= Postumia (vestal) =

Roman vestal (5thC BC)

Postumia was a vestal virgin (Latin: sacerdos vestalis) of Rome accused of the crime of incestum in 420 BC and acquitted of the crime.

Other than Postumia's trial, little is known about her life. She was born in the Postumii family, who were Roman patricians and held high offices in the late 5th century BC. She may be the sister of another Postumia who married T. Quinctius. Historians are unsure of her age, her education, her life before the trial, or how she was treated after.

For a vestal of Rome, incestum was an especially serious crime, for maintaining chastity was a special tenet of a vessel’s 30-year term of her office. The purity of the vestals was associated with the state of Rome itself, whereby the loss of a vestal’s virginity signaled insecurity for Rome. In Postumia's case, her behavior aroused suspicion; thus, she was placed on trial for her alleged crime, was perhaps deferred, then acquitted.

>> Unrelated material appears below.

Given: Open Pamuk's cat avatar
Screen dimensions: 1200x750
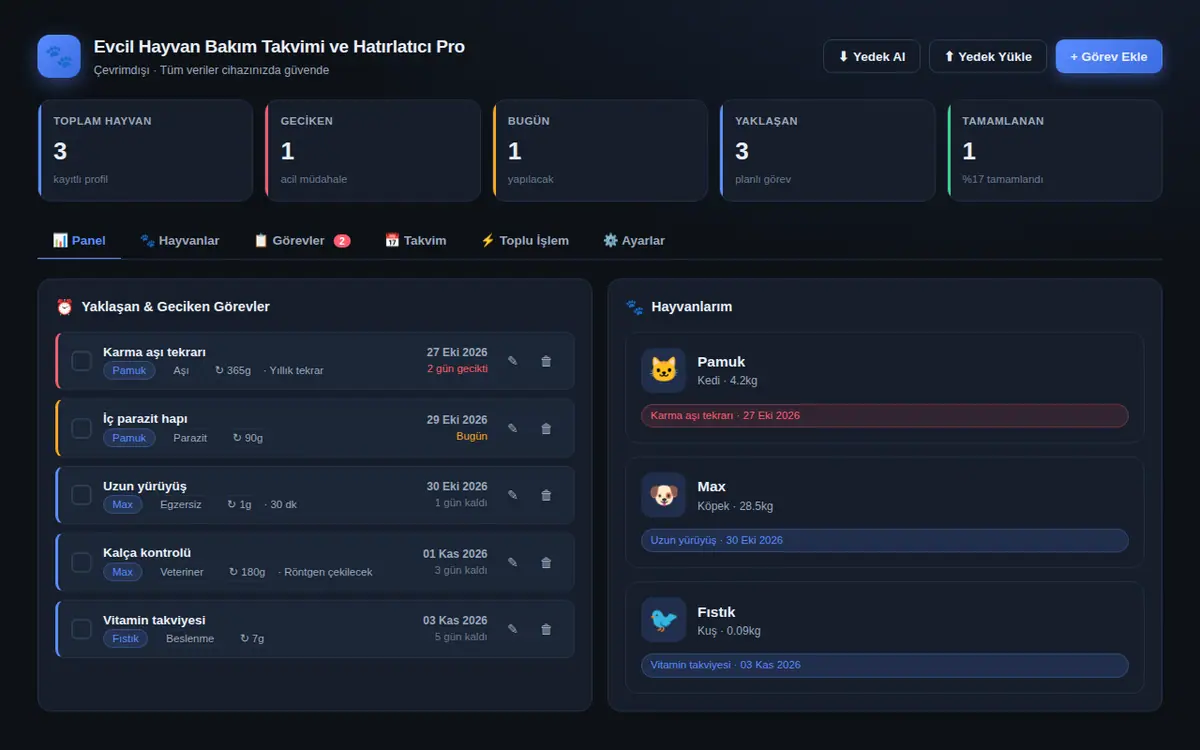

After the trial, the Pontifex Maximus scolded Postumia for her questionable behavior.

Postumia's trial is noted by Roman historian Livy in his writing Ab Urbe Condita and the Greek historian Plutarch's essay De Capienda ex Inimicis Utilitate in Moralia.

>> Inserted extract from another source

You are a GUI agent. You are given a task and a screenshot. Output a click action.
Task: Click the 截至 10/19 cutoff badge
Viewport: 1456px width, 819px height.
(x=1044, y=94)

In Livy's version, Postumia is tried for a breach of her chastity after her clothes were deemed too extravagant and her manners are not fit for a vestal virgin. His version has her case deferred first. Afterward, the Pontifex Maximus scolded her and ordered her to wear clothes more fitting of a vestal. This comes after an account of how Caius Sempronius was put on trial and fined heavily after the public could not attack Aulus Sempronius, who they believed had caused an unfair election. Because of the placement of Postumia's story in this larger text, Postumia's trial can be seen as a parallel to Caius Sempronius' trial whereby she is guiltless of the crime but anger has been misdirected. The details Livy provides are problematic. For example, the use of the word ampliato is anachronistic, as this legal term does not exist in Postumia's time.

Plutarch's version of Postumia's story explains that she laughs too freely and is too bold with her jokes in front of men. He does not mention a deferment, but he names the Pontifex Maximus as Spurius Minucius. However, the name Plutarch provides for the Pontifex may be questionable. Plutarch’s reference to Postumia comes in a paragraph where he warns readers to be cautious of making unjust claims. He urges readers to question the source of rumors and adjust behaviors accordingly. Postumia is in a list of other historical figures who were unjustly accused of various faults due to misinterpreted behavior. Therefore, her story serves as a cautionary tale for women, particularly to vestals of the time period.

Postumia's acquittal was a good outcome, for if she had been found guilty, Postumia would have been executed by being buried alive or immurement in the Campus Sceleratus near the Colline Gate.

Postumia is sometimes associated with Minucia, Aemilia, Licinia, and Martia, who were Roman women charged and executed for incestum. She typically appears in discussions on vestal’s or Roman women's clothing expectations and artistic iconography, such as in Lindner and DiLuzio’s works. Her story is also mentioned in a discussion on law and women's rights.